Equities make around 26 per cent of the fund but the manager has trimmed that exposure and upped the credit side of the portfolio, which includes corporate and bank credit, investment grade and high yield.
McEntegart says: “Three years ago we had 40 per cent in equities, but we have reduced it. We also have around 32 per cent in credit.
“Bonds are very different to equities and that makes them a great
diversifier. We don’t want to have the extreme ups and downs of equities.”
McEntegart’s fund has no geographical preference, but the fund manager says he avoids Asia “for the nature of their credit markets” for corporates and uses emerging market debt to access Asia instead.
He says: “You get less yield in credit markets than twelve months ago and that makes them expensive but we think we can pick our way through.”
In February the Kames fund reached its three-year anniversary.
To date, it has outperformed the IA Mixed Investments 20-60 per cent Shares sector returning 28.8 per cent over the three years, while the benchmark saw returns of 20 per cent, according to FE data.
McEntegart says: “When I joined Kames in 2013 the fund didn’t exist but the idea to have it was there and the firm was looking at how to build it.”
The fund invests in a mix of equities, bonds and real estate and has 219 holdings in total.

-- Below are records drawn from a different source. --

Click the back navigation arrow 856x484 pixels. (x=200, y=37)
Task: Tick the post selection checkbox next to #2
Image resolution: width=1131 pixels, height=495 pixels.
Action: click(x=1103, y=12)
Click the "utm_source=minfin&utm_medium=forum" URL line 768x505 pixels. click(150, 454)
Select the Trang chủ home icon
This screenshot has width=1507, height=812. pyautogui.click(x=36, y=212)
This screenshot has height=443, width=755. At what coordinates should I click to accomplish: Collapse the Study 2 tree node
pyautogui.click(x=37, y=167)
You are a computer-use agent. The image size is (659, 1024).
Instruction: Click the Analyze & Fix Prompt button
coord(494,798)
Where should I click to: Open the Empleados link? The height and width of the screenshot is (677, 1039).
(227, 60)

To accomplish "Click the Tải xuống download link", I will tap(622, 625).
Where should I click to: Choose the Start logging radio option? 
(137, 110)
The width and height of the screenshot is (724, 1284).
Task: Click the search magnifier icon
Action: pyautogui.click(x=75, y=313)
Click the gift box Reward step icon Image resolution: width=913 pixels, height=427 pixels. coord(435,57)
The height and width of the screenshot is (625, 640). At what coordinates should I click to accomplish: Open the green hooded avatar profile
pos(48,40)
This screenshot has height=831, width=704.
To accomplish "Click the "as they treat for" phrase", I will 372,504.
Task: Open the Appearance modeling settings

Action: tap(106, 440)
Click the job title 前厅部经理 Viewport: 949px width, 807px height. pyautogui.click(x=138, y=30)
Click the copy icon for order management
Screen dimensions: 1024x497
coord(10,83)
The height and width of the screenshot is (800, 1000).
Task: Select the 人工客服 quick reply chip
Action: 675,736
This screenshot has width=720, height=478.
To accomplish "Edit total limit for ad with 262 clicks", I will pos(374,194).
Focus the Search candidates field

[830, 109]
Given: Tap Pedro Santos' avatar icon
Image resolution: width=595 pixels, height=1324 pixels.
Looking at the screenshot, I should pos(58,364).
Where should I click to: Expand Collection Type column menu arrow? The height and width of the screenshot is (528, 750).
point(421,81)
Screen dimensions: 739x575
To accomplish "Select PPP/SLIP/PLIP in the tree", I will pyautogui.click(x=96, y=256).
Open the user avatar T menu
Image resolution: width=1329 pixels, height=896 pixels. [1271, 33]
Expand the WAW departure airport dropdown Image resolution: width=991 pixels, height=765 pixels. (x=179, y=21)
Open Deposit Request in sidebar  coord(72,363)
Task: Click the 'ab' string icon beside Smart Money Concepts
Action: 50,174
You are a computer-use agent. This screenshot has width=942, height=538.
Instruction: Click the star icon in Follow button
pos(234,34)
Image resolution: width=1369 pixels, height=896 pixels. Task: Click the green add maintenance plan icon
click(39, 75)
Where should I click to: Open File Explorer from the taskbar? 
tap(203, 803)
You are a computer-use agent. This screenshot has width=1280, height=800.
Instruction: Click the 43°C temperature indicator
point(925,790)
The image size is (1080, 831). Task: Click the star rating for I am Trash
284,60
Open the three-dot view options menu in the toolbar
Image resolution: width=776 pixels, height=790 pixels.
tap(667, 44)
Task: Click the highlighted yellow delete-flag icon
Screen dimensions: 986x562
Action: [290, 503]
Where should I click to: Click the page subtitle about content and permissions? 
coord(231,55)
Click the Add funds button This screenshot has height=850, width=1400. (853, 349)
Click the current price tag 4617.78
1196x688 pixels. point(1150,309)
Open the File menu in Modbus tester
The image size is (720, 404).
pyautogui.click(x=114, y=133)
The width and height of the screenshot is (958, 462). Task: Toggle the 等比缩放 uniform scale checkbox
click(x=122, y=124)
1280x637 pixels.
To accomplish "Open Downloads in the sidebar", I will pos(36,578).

McEntegart says: “This is a global multi-asset fund and that’s very helpful for our objectives. Our big macro view is that when we look at the world we see a different environment after the financial crisis. There is still a lot of debt and that limits the ability of economies to grow.”
The fund has been picking equities mostly by looking for companies which could keep growing their dividends over time.
For this reason McEntegart does not own Apple, but prefers “steady” firms with a more stable movement in their share price.
The fund also has a 19.5 per cent invested in listed global commercial property names to keep healthier liquidity levels.
McEntegart owns 4 per cent in real estate investment trusts, with a preference for Singapore.
He says: “Singapore is a small but significant economy. It makes a huge part of global trade because of its proximity to China, but it’s not China.
“Inevitably this is going to be an influence to the success of its economy.”
While McEntegart is not too worried about US president Donald Trump for the future of the stocks and bonds he owns, he is aware markets do not always carry on bringing strong returns over the short term.
He says: “As investors, when you have short-term strong returns you expect something to go wrong. We are not bearish but just proceeding with caution. We still think bonds and real estate are good investments.
“Market levels are all quite high and that is a concern but not so much we will sell everything and just stay in cash.”